Internacional
Visita de líder separatista vasco genera fricciones entre AMLO y Sánchez
Arnaldo Otegui, líder de la izquierda vasca fue recibido por senadores de Morena. Los nexos del Gobierno con el separatismo.

 Nuevo punto de fricción entre España y México. El protagonista en esta ocasión es Arnaldo Otegi, líder de la izquierda independentista del País Vasco, de gira en México esta semana. El político ibérico se reunió el martes con el presidente del Senado Martí Batres, alimentando así los temores de Madrid respecto a la posición del gobierno mexicano sobre sus tensiones territoriales. Un episodio que se produce mientras en España se celebra el juicio del "procés" a los líderes catalanes que declararon la independencia; la crisis institucional más grave desde el inicio del periodo democrático.

España y México comparten múltiples interses económicos y para Madrid siempre ha sido un aspecto central que el gobierno mexicano no aliente separatismos. Cuando el movimiento catalán alcanzó su máximo nivel de ebullición en 2018 apareció el excanciller Luis Videgaray para decir que México no reconocería la legalidad de esa supuesta independencia. El entonces jefe de gobierno Mariano Rajoy agradeció el gesto.

Otegi ha exhibido esta semana sus estrechas relaciones con la izquierda mexicana y la acogida que su mensaje político tiene en poderosos sectores de Morena. "La República Catalana y la República Vasca serán una realidad", afirmó en uno de sus actos el coordinador de Euskal Herria Bildu (segunda fuerza en el parlamento vasco).

El propio Batres reflejó el encuentro en un mensaje en Twitter donde afirma que el vasco "comentó la importancia de que la izquierda no olvide las grandes preocupaciones económicas de la gente". Una foto institucional en la que ambos dirigentes aparecen entre las banderas de México y Euskadi y escenifica la cercanía del abertzale con el gran mensaje de la 4T.

Otegi es una figura tremendamente controvertida en España. Fue miembro de la banda terrorista ETA desde los años setenta y condenado en 1989 por el secuestro de Luis Abaitua, director de la fábrica de Michelin en Vitoria (siempre negó su participación). En total ha pasado 14 años en la cárcel por diversas condenas, la última de 6 años y medio por tratar de reconstruir un partido político ilegalizado siguiendo órdenes de ETA. Está inhabilitado para ejercer cargo público hasta el año 2021.

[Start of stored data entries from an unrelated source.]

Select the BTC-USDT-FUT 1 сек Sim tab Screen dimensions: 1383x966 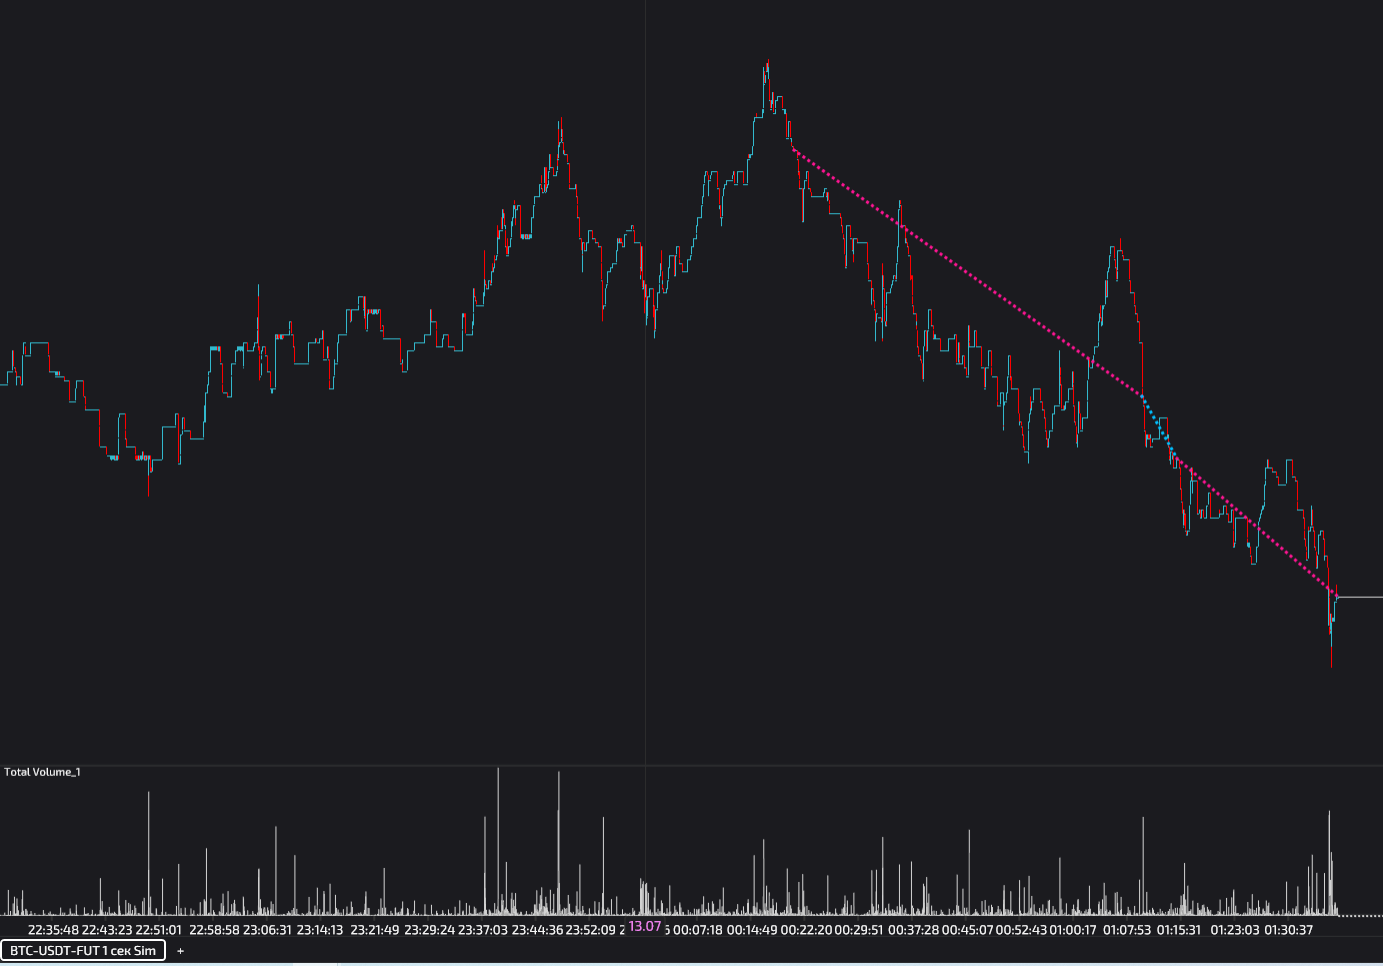(x=83, y=950)
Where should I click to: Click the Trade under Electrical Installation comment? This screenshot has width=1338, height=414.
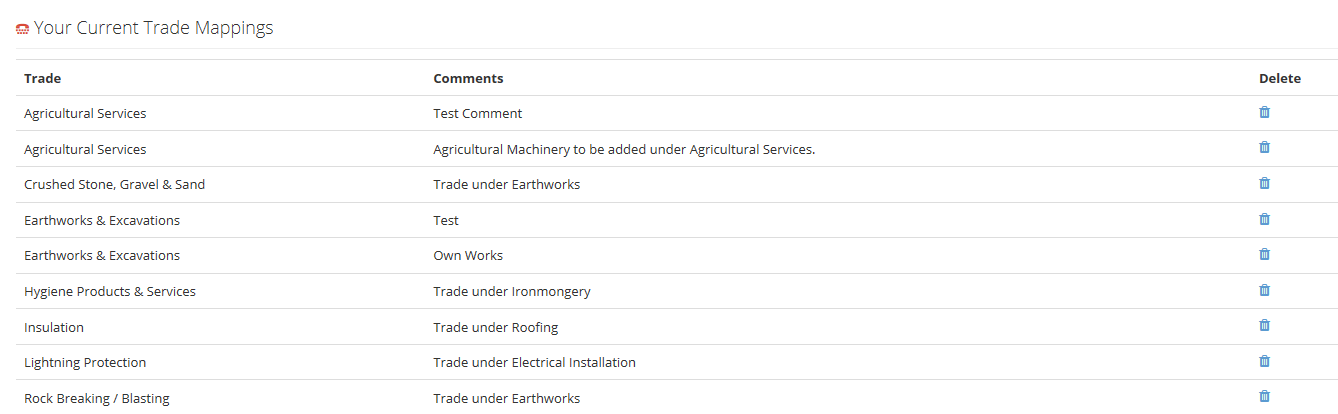[534, 363]
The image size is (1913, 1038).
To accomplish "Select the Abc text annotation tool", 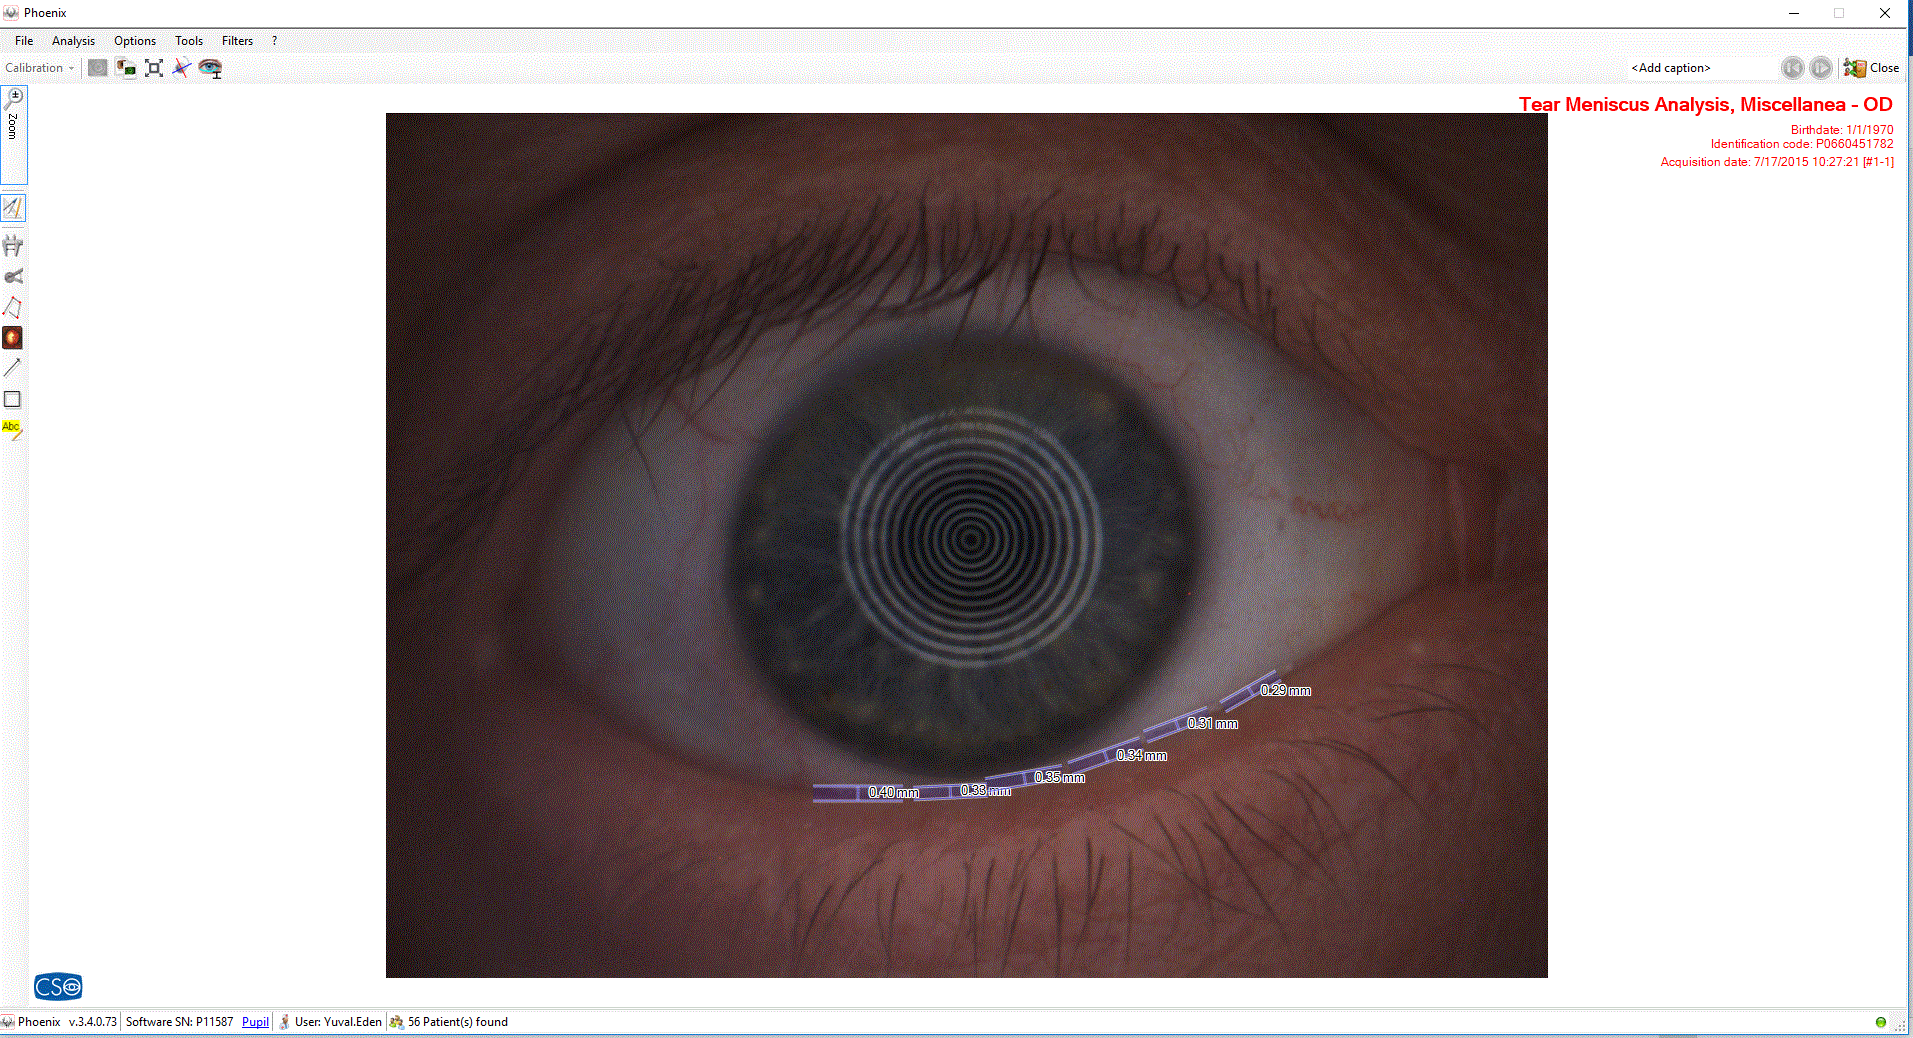I will [13, 429].
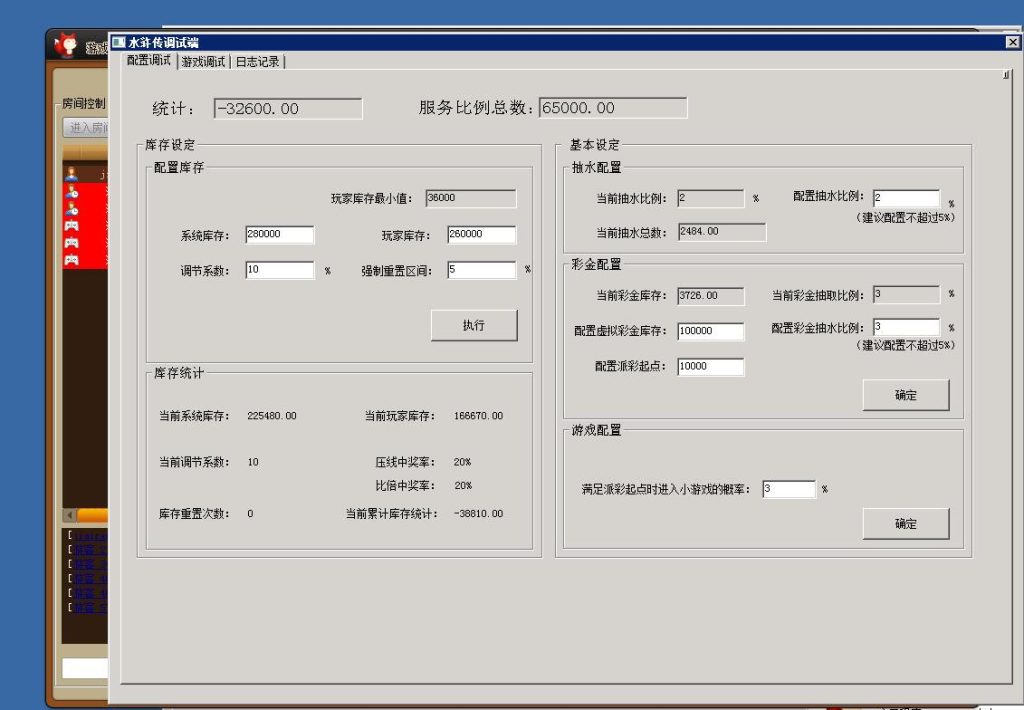Click the 水浒传调试端 title bar window icon
Viewport: 1024px width, 710px height.
click(118, 42)
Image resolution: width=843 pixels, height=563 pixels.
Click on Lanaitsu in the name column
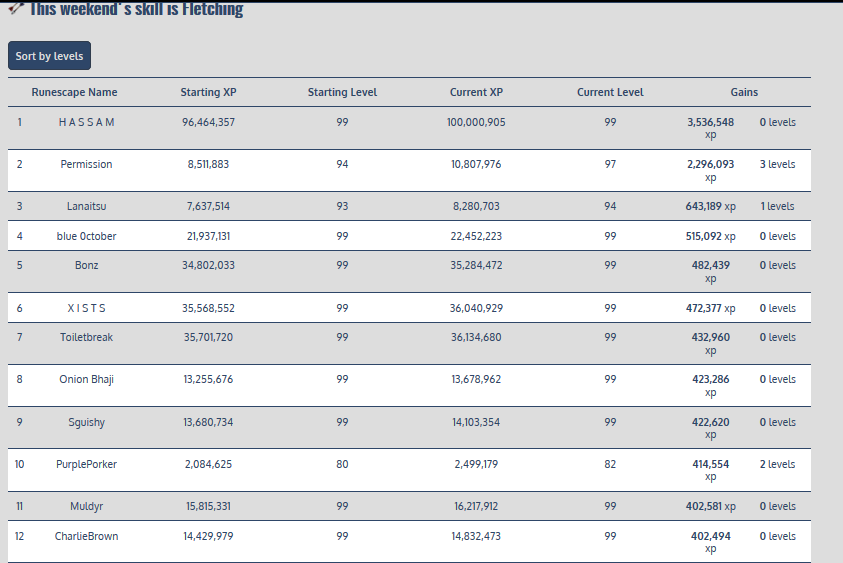click(x=86, y=206)
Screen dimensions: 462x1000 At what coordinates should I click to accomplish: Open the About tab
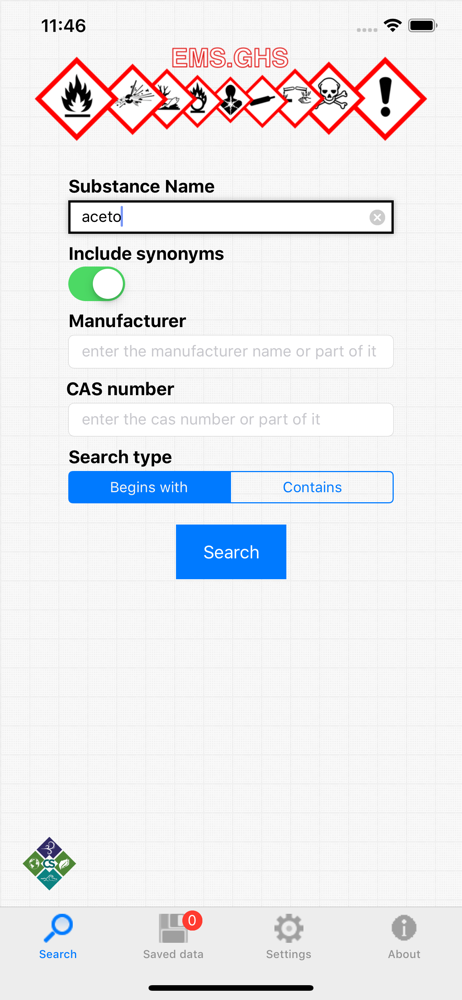tap(404, 936)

A mediados de los noventa abandonó la organización, se pasó a la política y se consagró como el principal líder de la izquierda independentista en Euskadi. Siempre ha sido muy criticado por no condenar los atentados de la banda. Sin embargo jugó un papel clave en el fin de la violencia al liderar una estrategia de rechazo a las armas y apuesta por la acción política. El aislamiento de la banda sumado a las continuas detenciones policiales desembocaron en el fin de los atentados (2011) y la disolución definitiva de ETA en el año 2017.

En ese último acto en el sur de Francia donde se escenificó el desmantelamiento de ETA participaron varios observadores internacionales, entre ellos Cuauhtémoc Cárdenas Solórzano, que ahora es el principal valedor de Otegi en México. El ex candidato presidencial le ha acompañado en todos sus actos durante esta visita.

Los vínculos de Morena con los separatistas preocupan mucho en el gobierno español. Desde la victoria de López Obrador, en Madrid son conscientes de que existen sensibilidades en el heterogéneo partido hacia los independentistas vascos y catalanes. También entienden que difícilmente se va a producir un apoyo tan explícito a la unidad de España como el expresado por el anterior presidente Enrique Peña Nieto. Pero se quiere evitar a toda costa un gesto explícito que debilite la posición del estado en el plano internacional. Por el momento no se ha producido, pero el recibimiento a Otegi a tan alto nivel es un varapalo importante.

Más aún después de todos los esfuerzos recientes del gobierno español por acercarse a México y estrechar la relación política y económica. Primero fue la presencia del Rey Felipe VI en la toma de protesta del presidente López Obrador, seguido de tres viajes oficiales: el propio presidente Pedro Sánchez, el ministro de Fomento (infraestructuras) y la titular de Industria. Todos con el foco puesto en las relaciones económicas y con resultados discretos. La sombra de la corrupción sigue sobre la IP española y está por concretarse su participación en los grandes proyectos de infraestructura. El escenario es todavía más incierto con unas elecciones generales anticipadas el próximo mes de abril.